Thanks to all of the contributors to this post: Sabrina Harvey, Mary Goehle, Jules Ikhaml, and Jenny Boldt.
Many of us living in the North Country are pretty sure that Spring is not going to come. But, there are those of us who need to be out in nature. Sure, it is probably below freezing, but that doesn’t take away from the beauty and the life that is all around us.
March 18, Memorial Park, Shakopee. There was a lot of open water and the early migrating waterfowl were in abundance because most of the other ponds were still frozen. The ducks shown below do not nest in Central Minnesota and would soon migrate north.
Mary Goehle is an avid photographer and is involved with restoration at Big Willow Park in Minnetonka, MN. All of Mary’s photos were taken in the past few weeks.
“I was thrilled to have my first sighting of sandhill cranes at Big Willow! I saw them on April 8 in Big Willow. I did not see them on subsequent days, ” Mary Goehle.
Jules Ikhaml, is training to be a volunteer Master Naturalist and she has contributed to other posts at this website. These are the first native Spring Wildflowers I have seen this year. Jule’s photos were taken on Sunday April 24 at Sakada Lake State Park.

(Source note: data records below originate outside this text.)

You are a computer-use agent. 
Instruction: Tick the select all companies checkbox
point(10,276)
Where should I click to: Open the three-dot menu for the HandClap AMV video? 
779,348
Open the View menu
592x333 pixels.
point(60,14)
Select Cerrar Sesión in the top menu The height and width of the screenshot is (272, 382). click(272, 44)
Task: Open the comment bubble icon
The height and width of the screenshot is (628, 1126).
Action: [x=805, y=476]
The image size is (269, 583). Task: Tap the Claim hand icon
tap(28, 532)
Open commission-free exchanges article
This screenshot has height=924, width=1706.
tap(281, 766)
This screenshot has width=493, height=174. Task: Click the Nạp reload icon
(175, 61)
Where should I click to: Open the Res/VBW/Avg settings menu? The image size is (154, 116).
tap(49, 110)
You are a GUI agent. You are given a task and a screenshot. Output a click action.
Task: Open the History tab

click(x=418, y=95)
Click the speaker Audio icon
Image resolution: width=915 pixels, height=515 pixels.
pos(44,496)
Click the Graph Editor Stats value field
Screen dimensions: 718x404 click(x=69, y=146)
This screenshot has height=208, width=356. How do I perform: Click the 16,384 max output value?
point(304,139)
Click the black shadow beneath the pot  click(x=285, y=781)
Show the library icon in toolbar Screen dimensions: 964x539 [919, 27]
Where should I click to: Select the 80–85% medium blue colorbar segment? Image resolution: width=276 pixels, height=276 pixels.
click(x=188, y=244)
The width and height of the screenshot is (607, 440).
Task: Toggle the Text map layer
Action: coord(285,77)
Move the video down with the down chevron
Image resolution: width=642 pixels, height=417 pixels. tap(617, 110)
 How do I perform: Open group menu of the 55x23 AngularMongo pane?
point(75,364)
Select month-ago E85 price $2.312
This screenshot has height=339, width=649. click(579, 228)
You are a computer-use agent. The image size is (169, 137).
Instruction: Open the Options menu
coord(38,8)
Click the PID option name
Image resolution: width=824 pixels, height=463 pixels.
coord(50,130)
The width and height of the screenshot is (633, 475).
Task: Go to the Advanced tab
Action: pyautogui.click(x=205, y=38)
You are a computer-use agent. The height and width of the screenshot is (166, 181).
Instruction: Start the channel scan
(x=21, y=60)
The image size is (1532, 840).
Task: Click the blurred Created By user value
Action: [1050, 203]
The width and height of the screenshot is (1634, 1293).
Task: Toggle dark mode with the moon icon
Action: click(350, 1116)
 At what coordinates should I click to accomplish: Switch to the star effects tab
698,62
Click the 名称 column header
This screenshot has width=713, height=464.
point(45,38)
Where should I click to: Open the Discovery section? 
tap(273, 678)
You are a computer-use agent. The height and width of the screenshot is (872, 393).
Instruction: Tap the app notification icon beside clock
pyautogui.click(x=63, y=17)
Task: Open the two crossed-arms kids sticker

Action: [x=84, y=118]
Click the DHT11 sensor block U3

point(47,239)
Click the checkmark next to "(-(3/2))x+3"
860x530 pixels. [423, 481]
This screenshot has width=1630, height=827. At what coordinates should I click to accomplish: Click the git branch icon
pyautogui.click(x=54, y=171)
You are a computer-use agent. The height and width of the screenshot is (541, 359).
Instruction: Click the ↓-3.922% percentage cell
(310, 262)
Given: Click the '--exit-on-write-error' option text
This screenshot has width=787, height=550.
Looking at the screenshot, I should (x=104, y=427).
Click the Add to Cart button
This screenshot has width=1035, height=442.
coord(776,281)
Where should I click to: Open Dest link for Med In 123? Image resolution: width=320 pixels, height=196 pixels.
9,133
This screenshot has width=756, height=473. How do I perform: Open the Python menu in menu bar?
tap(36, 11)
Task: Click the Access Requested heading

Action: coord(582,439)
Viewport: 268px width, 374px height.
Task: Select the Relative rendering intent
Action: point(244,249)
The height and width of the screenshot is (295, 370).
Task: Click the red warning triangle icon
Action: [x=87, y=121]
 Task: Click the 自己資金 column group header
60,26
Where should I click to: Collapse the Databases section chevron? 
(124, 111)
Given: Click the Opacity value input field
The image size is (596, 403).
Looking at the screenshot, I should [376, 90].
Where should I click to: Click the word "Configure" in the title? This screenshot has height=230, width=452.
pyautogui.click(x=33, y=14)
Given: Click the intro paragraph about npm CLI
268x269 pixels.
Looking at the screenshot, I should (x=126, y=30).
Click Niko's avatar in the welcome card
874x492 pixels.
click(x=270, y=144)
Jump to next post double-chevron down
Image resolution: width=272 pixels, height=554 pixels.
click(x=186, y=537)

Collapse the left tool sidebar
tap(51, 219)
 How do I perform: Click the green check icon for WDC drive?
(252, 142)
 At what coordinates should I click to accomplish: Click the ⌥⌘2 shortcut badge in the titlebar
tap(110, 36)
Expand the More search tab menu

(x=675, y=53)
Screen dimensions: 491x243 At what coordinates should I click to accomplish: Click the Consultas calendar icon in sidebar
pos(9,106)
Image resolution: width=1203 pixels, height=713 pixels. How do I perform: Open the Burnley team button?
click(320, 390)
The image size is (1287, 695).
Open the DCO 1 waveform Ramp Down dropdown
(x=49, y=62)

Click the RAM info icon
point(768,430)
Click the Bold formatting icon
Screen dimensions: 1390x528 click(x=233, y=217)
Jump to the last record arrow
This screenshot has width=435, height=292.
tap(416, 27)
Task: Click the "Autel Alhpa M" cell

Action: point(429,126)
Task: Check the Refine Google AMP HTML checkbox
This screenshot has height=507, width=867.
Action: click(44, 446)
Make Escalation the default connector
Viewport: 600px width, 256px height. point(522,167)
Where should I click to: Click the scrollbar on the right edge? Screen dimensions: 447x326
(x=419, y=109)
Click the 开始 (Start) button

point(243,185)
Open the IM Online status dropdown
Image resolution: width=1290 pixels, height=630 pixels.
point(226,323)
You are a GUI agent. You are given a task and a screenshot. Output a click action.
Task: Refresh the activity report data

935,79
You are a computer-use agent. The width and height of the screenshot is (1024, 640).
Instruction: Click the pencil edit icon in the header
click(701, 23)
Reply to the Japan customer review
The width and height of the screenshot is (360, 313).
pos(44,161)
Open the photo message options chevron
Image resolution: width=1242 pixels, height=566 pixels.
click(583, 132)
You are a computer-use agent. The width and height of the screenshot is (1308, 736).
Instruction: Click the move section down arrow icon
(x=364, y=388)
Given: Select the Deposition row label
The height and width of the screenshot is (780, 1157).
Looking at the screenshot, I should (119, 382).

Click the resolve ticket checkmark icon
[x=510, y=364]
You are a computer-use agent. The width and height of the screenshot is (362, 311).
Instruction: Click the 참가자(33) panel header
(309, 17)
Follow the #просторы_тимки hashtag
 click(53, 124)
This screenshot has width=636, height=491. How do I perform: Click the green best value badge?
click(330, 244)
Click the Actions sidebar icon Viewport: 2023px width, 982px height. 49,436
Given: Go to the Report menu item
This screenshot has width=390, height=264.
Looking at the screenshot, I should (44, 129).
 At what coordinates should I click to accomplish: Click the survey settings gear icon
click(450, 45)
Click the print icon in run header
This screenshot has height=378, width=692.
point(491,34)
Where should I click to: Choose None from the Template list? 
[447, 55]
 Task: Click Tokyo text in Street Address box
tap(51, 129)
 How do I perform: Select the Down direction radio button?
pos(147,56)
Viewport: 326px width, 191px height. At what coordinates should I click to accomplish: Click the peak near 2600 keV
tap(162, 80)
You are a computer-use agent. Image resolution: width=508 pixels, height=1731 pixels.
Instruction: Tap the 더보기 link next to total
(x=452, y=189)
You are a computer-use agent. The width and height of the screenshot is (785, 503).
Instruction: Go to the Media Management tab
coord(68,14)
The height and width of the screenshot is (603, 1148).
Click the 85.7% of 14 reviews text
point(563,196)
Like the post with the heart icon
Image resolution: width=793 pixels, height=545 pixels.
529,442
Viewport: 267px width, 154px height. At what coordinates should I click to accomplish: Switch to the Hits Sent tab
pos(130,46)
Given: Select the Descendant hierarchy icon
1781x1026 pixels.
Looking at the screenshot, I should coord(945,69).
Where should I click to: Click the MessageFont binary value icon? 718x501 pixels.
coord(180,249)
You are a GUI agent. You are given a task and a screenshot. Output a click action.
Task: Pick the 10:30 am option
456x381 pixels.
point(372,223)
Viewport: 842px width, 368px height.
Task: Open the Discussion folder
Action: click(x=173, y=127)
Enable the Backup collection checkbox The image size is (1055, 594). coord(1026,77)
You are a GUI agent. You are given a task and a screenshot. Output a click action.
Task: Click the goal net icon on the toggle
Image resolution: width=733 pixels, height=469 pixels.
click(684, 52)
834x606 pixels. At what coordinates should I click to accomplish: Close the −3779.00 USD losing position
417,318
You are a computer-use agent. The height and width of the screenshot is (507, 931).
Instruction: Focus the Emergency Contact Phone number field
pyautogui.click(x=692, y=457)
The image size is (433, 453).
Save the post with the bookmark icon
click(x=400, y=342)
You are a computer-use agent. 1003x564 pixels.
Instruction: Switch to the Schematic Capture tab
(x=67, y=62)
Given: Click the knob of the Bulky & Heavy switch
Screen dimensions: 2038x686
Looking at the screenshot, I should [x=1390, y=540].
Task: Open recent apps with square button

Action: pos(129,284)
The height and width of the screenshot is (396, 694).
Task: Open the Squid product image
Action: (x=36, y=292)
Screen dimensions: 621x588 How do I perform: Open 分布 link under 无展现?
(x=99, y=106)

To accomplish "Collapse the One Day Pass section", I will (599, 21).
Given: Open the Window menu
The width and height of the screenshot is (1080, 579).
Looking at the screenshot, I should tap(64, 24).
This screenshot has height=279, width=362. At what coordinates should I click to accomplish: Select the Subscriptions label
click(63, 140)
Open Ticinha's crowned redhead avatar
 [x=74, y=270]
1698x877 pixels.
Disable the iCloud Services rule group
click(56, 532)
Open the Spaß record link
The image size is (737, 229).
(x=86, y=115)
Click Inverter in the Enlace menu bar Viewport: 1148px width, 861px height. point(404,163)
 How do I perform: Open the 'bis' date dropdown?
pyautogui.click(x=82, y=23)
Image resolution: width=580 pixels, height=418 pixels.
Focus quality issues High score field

Jenny Boldt is a naturalist and 4th grade teacher at Hanover elementary. She and her students study nature in the school forest weekly. All of the photos shared here are from a trail camera in the school forest. Last week, Jenny went through 6000 photos from the trail cam, then sent out the best photos to readers (I think you will find her captions very humorous.)
Sabrina Harvey is involved with the restoration of local parks in Minnetonka. Sabrina said she had put down some grass seed and the sparrows have been feasting for days. The warbler came bounding across the yard, attracted by all the activity, but didn’t stay long.
On April 23rd, the temperature rocketed up to 70° and I saw my first garter snake of the year and painted turtles on a log.
From Victoria-Evergreen Park – Minnetonka:
Chorus Frogs calling in the marsh. Many people call these frogs “peepers”, but Spring Peepers make a “peeping” sound while the chorus frog sounds more like crickets.